Mediaset è stata la prima emittente televisiva a intuire, e a sfruttare al massimo, il potenziale commerciale delle soap opera, che dominavano uno spazio in cui gli inserzionisti pubblicitari potevano nuotare come Zio Paperone nella sua piscina di soldoni d’oro. La trama della soap è assuefazione pura, una montagna russa emozionale tra picchi ormonali e lacrime salate. Costruite su basi dichiaratamente improbabili, gli intrecci di trama erano capaci di risucchiare lo spettatore, disposto a tutto pur di scoprire ogni giorno segreti, misteri e rivelazioni bollenti. In Italia, però, la febbre da soap arriva tardi. Siamo già negli anni ’80 quando Mediaset inizia a trasmettere Sentieri, Febbre d’amore, General Hospital mentre la Rai risponde all’attacco con Destini, Quando si ama, Santa Barbara, Beautiful (poi passata alla concorrenza). La febbre crebbe a tal punto che, immaginiamo, in una torrida notte d’estate, un gruppetto lungimirante di creativi ha dato alla luce il primo figlio legittimo tutto nostrano:
Un posto al sole, seguito da CentoVetrine e altri cult seriali.
Un posto al sole
Nel 1996 – in notevole ritardo rispetto agli altri paesi – nasce Un posto al sole, la prima soap opera tutta italiana. Una produzione di Rai Fiction, Fremantle e Centro di produzione Rai di Napoli che è stata fortemente voluta da Giovanni Minoli, allora dirigente Rai, per collocare nel palinsesto quella che diventerà la serie tv italiana più longeva. L’idea si sviluppa da un format australiano (Neighbours) e nel giro di pochi mesi si afferma come un prodotto di venerazione di massa. Tanto da essere ancora in produzione, sebbene gli ascolti non siano più quelli dei tempi d’oro. In onda dal 21 ottobre 1996, nella fascia preserale delle 18:30, da poco più di un milione di telespettatori – con il passaggio nel 1999 alle 20:30, e successivamente alle 20:45 – Un posto al sole ha macinato ascolti e consensi, arrivando a toccare vette di share sempre superiori al 15%. Mentre oggi non raggiunge nemmeno un milione di persone.

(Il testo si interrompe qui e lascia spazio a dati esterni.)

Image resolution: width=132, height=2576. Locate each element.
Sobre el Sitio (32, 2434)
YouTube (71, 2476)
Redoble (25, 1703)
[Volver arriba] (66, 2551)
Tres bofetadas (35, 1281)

La versione italiana, sviluppata da Wayne Doyle, Luigi Ventriglia, Adam Bowen con la collaborazione di Michele Zatta, ha poco in comune con l’originale australiano; per altro mai arrivato da noi e che ha contribuito al successo di Kylie Minogue. Un posto al sole, infatti, riprende solo il concetto di “vicinato” e lo riporta a un contesto a noi familiare. Ha elaborato una propria cifra narrativa, plasmata sulle esigenze del pubblico italiano. Ha arricchito gli intrecci narrativi tipici dalla soap anglofona con temi sociali difficili, dall’alcolismo agli attacchi di panico, dall’HIV alle dipendenze. Le sottotrame familiari e sentimentali, poi, s’intrecciano a vicende ispirate all’attualità e alla cronaca nera. E così, la prima soap opera italiana somiglia più a un real drama che una soap opera. L’ennesima contraddizione di un popolo notoriamente contraddittorio.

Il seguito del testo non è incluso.